Святыми? К каким святым она взывала? Потерянный, я хмуро смотрел на нее и осознавал свою полную беспомощность — точно в стену уперся. Верить — не верить? Она права: ни единому слову я уже не верил. Но если она лжет, то явно настроена крепко держать рот на замке, а это тебе не запоры распределительного щита на лестничной площадке. И что дальше? Дальше оставаться здесь было совершенно бессмысленно.

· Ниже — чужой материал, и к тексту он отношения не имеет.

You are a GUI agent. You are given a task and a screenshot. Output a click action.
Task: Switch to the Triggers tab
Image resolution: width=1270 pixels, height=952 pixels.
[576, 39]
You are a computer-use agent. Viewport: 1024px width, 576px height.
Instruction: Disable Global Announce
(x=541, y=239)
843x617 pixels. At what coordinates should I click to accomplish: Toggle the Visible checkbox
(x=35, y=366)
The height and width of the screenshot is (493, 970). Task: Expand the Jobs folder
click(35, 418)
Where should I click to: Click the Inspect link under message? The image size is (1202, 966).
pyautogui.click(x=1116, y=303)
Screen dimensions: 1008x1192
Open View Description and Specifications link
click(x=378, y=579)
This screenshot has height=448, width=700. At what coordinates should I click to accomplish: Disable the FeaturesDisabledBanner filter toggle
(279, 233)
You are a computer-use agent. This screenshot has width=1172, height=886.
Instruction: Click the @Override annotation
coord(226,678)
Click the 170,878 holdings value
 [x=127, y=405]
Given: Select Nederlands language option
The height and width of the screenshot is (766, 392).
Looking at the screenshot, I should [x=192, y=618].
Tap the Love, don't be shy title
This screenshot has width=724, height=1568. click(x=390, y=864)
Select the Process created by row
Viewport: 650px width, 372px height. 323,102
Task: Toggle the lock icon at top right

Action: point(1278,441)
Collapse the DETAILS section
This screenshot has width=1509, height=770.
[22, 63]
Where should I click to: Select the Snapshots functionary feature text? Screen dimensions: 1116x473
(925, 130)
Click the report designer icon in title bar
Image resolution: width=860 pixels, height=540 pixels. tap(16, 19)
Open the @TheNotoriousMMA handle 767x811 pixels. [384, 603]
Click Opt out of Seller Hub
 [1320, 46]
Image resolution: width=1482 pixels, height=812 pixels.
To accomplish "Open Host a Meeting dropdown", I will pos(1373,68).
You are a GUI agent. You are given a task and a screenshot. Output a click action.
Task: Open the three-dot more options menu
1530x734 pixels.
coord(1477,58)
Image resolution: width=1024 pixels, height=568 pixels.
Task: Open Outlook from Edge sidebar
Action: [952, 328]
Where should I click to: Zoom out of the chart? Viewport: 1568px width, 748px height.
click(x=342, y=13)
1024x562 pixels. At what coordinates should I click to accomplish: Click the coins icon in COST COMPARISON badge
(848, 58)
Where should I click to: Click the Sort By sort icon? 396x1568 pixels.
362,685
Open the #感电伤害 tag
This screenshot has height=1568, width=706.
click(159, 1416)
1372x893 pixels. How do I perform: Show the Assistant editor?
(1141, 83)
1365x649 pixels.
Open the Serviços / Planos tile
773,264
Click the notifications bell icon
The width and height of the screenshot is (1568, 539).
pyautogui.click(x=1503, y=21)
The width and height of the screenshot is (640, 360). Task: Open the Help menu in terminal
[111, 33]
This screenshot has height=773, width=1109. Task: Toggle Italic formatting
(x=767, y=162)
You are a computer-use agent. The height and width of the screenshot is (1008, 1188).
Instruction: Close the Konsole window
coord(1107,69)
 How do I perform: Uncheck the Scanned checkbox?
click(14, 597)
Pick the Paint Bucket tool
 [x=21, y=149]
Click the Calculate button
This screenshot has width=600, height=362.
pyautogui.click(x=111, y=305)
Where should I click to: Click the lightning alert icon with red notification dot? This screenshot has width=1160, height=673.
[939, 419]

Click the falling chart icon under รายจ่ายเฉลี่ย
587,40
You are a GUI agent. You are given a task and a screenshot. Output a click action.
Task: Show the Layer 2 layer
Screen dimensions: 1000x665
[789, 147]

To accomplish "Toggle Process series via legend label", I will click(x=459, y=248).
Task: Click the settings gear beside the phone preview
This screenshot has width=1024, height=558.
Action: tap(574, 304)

Широко распахнутые обворожительные глаза лучились искренностью и всесветной печалью. К горлу подкатила теплая и противная волна. И сделалось еще противней оттого, что я вдруг ощутил, как по-прежнему меня влечет к ней — и как тянет ей поверить.
— Дай бог, — удрученно изверг я, — чтобы хоть сейчас ты не врала. И не дай бог, если ты соврала.
— Гриша, — сказала она с нежеланной сердечностью, — ты убедишься. Ты сам скоро во всем убедишься.
Я ничего не ответил. Медленно прошел мимо, вдохнув напоследок слабый аромат божественных духов, отпер двери — и убрался прочь.